Abb. 16: Ahd. Griffelglosse: Clm 6383, f. 42v, Z. 13: aruuiali (Nr. 88)

89. f. 43v, Z. 31, destinatum – arlegit (29) … maioribus quippe portentis efferebatur semet ipsum sal/ (30) uatorem dicens ad hominum salutem de caelestibus et inuisibilibus saeculi (Ed. saeculis) / (31) destinatum (3,26,1; 255,3) ‚Durch die großen Wunder übermütig geworden, sagte er, dass er selbst der Retter sei, der aus den himmlischen und unsichtbaren Zeiträumen zum Wohl der Menschheit ausersehen worden sei.‘ Intl. mit stumpfem Griffel von -e- bis zum letzten -t- des Lemmas eingedrückt, a als cc-a. (Länge der Glosse: 22 mm.) arlegit: Unflekt.
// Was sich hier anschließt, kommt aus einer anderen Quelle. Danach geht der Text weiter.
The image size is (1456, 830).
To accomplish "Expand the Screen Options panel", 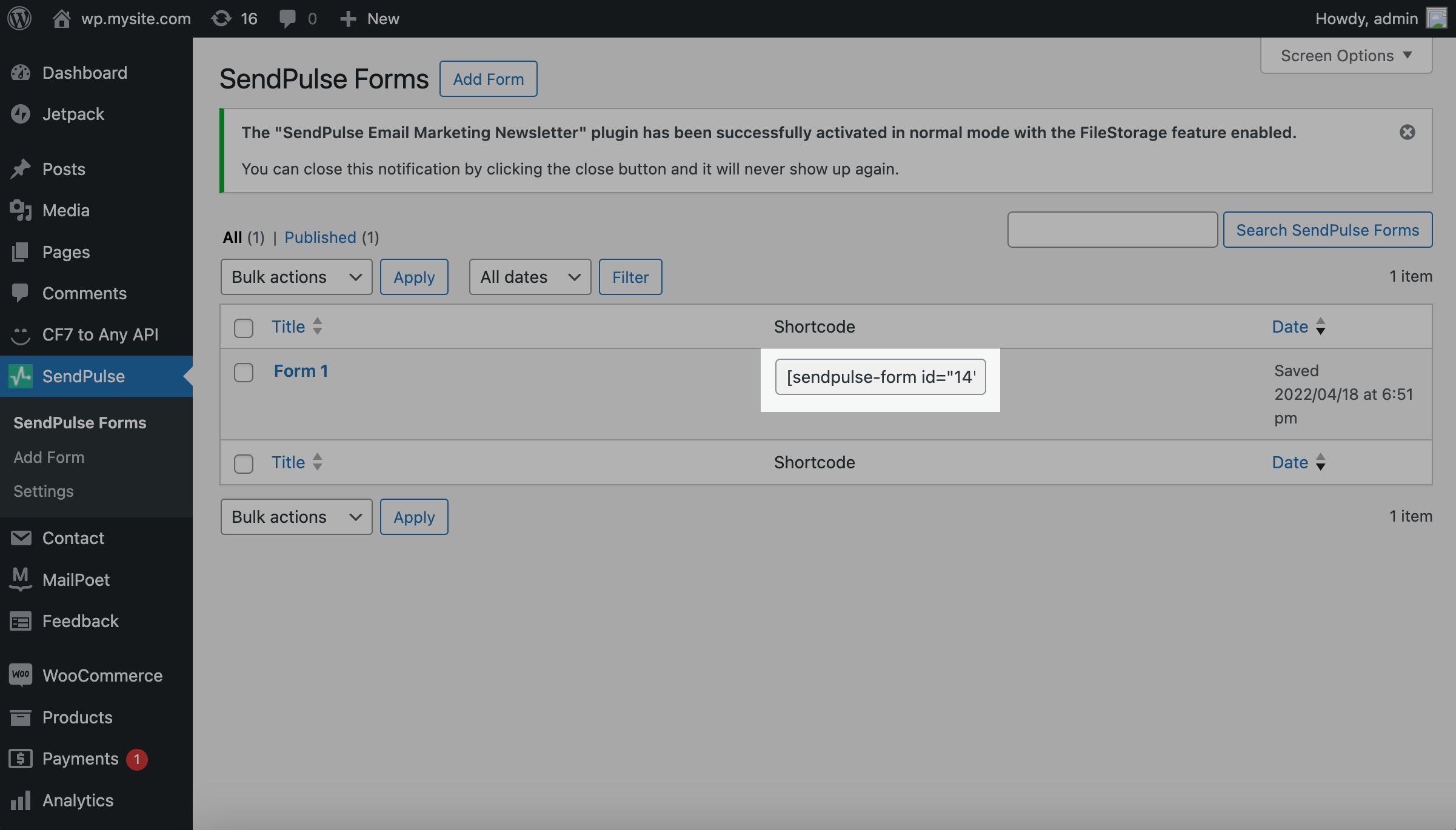I will (x=1346, y=56).
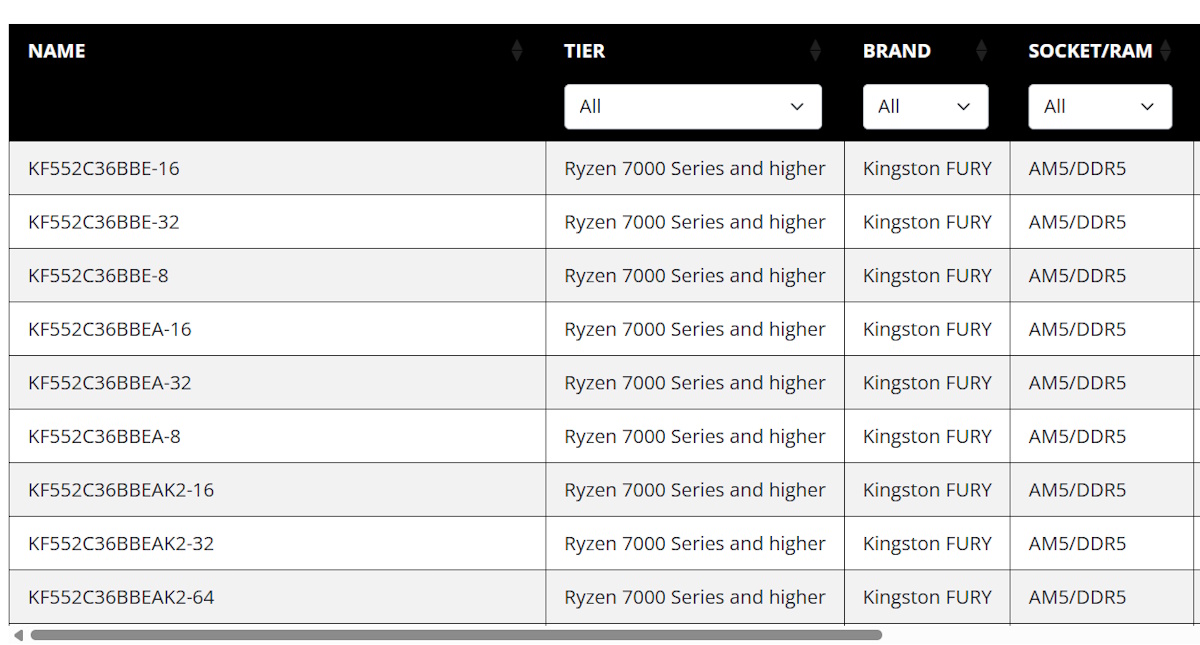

Part. Prät. sw. V. ahd. irleggen ‚bestimmen‘ – AWB 5,729. GSp 2,91. SpAW 1,536. StWG 365. SchG 6,15. RSV 1,311. EWA 5,1112. Riecke 641 (leggen). 90. f. 43v, Z. 31, aliter – so (31) … adserens non aliter posse unumquemque angelos saeculi uincere (3,26,1; 255,3) ‚Er behauptete, dass kein anderer sonst die welterschaffenden Engel besiegen könne.‘ Schwache Eintragung intl. über -lit-, auf einer Stelle mit weiteren Einritzungen. so: Adv. ahd. sō ‚so, auf diese Weise, ebenso‘ – GSp 6,11. SpAW 1,893. StWG xlvi, 567, 854. SchG 9,25. 91. f. 44v, Z. 1, per – duru. (1) … et per angelos ei / (2) reuelatas putaret (3,28,2; 257,20) ‚Er glaubte, dass sie (die Eingebungen) ihm durch Engel offenbart würden.‘ Griffeleintrag oberhalb von p im oberen Blattrand.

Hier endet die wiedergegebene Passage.